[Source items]
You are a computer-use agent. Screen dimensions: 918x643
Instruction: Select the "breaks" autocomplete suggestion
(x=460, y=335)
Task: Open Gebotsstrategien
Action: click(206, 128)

* Your objective:
Write out every line of the items above verbatim.

* Finished answer:
You are a computer-use agent. Screen dimensions: 918x643
Instruction: Select the "breaks" autocomplete suggestion
(x=460, y=335)
Task: Open Gebotsstrategien
Action: click(206, 128)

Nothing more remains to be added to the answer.